**WHAT YOU SHOULD DO**
Copy, from the data below, each line that has the word "will".

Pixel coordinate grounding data
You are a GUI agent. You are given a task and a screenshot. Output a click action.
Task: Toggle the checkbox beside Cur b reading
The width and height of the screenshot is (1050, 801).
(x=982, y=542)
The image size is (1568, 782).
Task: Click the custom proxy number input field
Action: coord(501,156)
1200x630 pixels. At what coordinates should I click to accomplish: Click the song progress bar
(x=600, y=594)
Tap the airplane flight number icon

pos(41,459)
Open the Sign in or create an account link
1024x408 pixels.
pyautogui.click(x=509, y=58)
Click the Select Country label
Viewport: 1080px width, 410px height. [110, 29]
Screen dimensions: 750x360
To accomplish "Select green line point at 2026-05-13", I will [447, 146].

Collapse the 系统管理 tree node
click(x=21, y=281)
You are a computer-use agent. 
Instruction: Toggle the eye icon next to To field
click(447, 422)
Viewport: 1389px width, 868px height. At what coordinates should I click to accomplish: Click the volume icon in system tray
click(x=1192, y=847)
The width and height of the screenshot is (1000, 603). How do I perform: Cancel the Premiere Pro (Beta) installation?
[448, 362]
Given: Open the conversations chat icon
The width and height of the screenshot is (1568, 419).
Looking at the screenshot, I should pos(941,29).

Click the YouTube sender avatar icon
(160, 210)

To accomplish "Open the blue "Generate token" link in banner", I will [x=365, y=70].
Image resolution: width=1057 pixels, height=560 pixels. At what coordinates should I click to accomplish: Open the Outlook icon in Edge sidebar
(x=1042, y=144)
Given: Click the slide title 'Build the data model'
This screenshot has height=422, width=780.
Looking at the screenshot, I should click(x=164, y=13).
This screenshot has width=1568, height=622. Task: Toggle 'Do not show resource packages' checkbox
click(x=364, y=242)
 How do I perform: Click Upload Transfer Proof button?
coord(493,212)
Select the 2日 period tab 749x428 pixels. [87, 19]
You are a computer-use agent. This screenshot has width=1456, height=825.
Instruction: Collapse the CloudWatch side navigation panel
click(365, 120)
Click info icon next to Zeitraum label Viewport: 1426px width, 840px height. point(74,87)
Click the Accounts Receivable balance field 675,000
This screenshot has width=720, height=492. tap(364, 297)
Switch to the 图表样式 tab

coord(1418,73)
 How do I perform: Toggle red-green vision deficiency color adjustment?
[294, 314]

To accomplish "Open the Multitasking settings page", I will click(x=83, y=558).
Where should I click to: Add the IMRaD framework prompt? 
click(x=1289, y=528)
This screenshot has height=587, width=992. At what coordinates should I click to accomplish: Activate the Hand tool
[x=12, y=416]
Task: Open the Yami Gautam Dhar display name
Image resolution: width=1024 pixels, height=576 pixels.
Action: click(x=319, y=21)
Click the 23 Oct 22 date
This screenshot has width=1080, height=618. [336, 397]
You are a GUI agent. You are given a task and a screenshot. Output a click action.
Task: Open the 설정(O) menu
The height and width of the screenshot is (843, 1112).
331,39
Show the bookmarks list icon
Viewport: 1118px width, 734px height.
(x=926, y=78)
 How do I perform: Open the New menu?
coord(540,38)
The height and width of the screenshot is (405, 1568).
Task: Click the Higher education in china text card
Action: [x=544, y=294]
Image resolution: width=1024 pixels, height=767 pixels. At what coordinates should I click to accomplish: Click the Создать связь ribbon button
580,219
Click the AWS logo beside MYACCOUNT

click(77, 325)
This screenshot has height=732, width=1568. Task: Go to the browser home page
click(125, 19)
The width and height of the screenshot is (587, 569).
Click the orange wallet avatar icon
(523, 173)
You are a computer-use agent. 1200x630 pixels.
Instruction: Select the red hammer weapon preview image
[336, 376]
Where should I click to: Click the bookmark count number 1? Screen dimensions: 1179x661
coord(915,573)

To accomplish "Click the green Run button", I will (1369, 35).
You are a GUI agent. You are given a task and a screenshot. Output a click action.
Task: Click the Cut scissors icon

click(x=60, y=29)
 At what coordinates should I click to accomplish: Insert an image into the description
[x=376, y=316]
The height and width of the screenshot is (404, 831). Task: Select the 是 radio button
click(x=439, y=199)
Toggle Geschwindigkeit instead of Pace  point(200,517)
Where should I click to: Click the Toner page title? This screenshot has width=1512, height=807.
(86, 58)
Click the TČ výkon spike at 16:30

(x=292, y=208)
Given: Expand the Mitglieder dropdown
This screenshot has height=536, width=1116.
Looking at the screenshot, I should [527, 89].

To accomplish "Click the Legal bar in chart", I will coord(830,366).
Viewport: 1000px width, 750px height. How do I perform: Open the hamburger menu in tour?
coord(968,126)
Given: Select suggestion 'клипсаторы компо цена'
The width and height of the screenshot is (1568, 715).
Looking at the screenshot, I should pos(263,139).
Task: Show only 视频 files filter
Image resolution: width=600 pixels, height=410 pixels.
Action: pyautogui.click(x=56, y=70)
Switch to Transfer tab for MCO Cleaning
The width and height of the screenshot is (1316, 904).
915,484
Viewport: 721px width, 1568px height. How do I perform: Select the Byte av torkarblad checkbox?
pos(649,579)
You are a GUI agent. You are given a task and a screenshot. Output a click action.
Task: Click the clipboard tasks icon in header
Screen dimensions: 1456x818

**TASK SOLUTION**
To accomplish "Select green line point at 2026-05-13", I will [447, 146].
To accomplish "Open the blue "Generate token" link in banner", I will [x=365, y=70].
To accomplish "Open the Multitasking settings page", I will click(x=83, y=558).
To accomplish "Click the green Run button", I will (1369, 35).
To accomplish "Click the Legal bar in chart", I will coord(830,366).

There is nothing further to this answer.